Fig 9. Disrupted ATG-9 sorting in cla-1(L) mutants is associated with a deficit in activity-induced autophagosome formation.

(A-C) Confocal micrographs of GFP::LGG-1 (A) and cytoplasmic mCherry (cyto::mCh) (pseudo-colored magenta, B) in AIY (merge in C). Inset is the enlarged region enclosed in dashed box to show one LGG-1 punctum in AIY synaptic Zone 2. (D) Quantification of the average number of LGG-1 puncta in the AIY neurites at 20°C and at 25°C for 4 h in wild-type (WT) and cla-1(ola285) mutants. (Note: The activity state of the thermotaxis interneurons AIY is reported to increase when animals are cultivated at 25°C for 4 h, compared to animals at 20°C [80,115,116]. Error bars represent 95% confidence interval. “NS” (not significant), ***p < 0.001 by Kruskal–Wallis test with Dunn’s multiple comparisons test. The number on the bars indicates the number of animals scored. (E-H) Distribution of ATG-9::GFP at Zone 2 of AIY in wild-type (E), epg-9(bp320) (F), cla-1(ola285) (G), and epg-9(bp320); cla-1(ola285) (H) mutant animals. Arrows (in F-H) indicate abnormal ATG-9 foci. (I) Quantification of the percentage of animals displaying ATG-9 subsynaptic foci at AIY Zone 2 in the indicated genotypes. Error bars represent 95% confidence interval. “NS” (not significant), ***p < 0.001, ****p < 0.0001 by two-tailed Fisher’s exact test. The number on the bar indicates the number of animals scored. Scale bar (in A for A-C), 5 μm; (in inset of A for inset of A-C), 2 μm; (in E for E-H), 1 μm. Data for Fig 9D and 9I can be found in S1 Data.

Fig 10. Cartoon diagram representing the genetic relationships between ATG-9 trafficking, the synaptic vesicle cycle, and synaptic autophagy.

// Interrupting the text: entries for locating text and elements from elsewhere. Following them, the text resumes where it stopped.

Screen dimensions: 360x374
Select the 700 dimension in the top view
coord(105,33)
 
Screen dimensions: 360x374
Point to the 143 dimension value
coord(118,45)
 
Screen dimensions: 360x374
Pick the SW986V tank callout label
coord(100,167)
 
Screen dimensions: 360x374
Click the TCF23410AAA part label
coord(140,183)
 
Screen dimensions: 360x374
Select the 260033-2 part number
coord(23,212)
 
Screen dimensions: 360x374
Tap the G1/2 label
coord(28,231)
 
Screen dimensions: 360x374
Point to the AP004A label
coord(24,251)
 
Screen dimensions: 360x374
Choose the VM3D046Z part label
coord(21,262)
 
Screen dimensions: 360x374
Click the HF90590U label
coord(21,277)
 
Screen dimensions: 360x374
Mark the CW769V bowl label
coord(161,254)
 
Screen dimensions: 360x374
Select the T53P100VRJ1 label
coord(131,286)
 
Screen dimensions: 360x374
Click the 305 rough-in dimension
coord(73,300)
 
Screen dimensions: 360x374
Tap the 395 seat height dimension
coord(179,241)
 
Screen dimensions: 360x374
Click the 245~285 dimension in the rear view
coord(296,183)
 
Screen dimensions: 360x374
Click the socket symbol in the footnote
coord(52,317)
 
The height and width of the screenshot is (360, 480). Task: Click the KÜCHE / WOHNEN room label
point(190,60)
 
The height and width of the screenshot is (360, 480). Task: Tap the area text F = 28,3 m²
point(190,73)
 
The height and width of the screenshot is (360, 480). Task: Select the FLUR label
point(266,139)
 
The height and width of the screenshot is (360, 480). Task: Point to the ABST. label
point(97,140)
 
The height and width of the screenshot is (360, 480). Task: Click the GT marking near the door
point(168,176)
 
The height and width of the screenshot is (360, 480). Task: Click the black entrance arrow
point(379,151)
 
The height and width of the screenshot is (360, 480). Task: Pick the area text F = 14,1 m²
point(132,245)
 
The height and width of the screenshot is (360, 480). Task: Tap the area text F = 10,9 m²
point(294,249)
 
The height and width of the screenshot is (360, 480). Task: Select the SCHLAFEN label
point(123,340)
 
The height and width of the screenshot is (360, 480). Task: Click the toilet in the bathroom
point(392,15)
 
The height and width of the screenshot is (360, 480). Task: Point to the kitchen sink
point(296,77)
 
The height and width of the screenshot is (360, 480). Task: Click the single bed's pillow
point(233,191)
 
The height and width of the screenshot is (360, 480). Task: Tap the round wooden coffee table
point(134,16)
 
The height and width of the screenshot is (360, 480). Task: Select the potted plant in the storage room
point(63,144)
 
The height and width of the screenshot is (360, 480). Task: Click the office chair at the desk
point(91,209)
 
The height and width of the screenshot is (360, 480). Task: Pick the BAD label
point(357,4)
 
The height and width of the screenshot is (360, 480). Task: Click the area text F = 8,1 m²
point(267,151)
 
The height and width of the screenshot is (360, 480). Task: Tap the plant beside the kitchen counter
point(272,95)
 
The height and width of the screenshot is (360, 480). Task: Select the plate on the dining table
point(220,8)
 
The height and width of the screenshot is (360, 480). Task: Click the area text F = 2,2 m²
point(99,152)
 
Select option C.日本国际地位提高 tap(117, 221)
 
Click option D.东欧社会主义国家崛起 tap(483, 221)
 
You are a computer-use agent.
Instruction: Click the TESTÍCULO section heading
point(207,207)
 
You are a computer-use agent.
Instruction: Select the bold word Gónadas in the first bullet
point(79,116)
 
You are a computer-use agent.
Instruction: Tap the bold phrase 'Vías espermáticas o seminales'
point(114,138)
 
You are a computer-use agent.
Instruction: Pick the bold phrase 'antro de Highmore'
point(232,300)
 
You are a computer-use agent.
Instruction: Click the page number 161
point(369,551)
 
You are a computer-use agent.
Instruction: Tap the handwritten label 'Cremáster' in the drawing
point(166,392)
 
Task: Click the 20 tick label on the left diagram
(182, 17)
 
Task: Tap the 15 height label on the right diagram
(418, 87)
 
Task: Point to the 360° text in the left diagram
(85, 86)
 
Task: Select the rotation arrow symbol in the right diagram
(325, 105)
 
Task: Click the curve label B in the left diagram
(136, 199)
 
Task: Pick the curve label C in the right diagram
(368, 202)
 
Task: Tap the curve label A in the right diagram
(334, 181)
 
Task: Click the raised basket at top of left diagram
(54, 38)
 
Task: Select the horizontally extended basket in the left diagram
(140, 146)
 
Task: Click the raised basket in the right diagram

At Zone 2 of AIY, both synaptic vesicles and ATG-9 vesicles undergo exo-endocytosis [24]. Our data are consistent with ATG-9 undergoing distinct sorting pathways and displaying distinct phenotypes than those seen for synaptic vesicle proteins. We propose a model whereby ATG-9 is sorted by the adaptor complex AP1 to intracellular endocytic intermediates (symbolized here by “ATG-9 vesicle cluster”). CLA-1L, together with presynaptic endocytic proteins that reside in the periactive zone, such as EHS-1 and ITSN-1, as well as the adaptor complexes such as AP-2 and AP180, are necessary for sorting of ATG-9 from endocytic intermediates. Mutations in the active zone gene cla-1L result in abnormal accumulation of ATG-9 into endocytic intermediates and defects in activity-dependent autophagosome formation.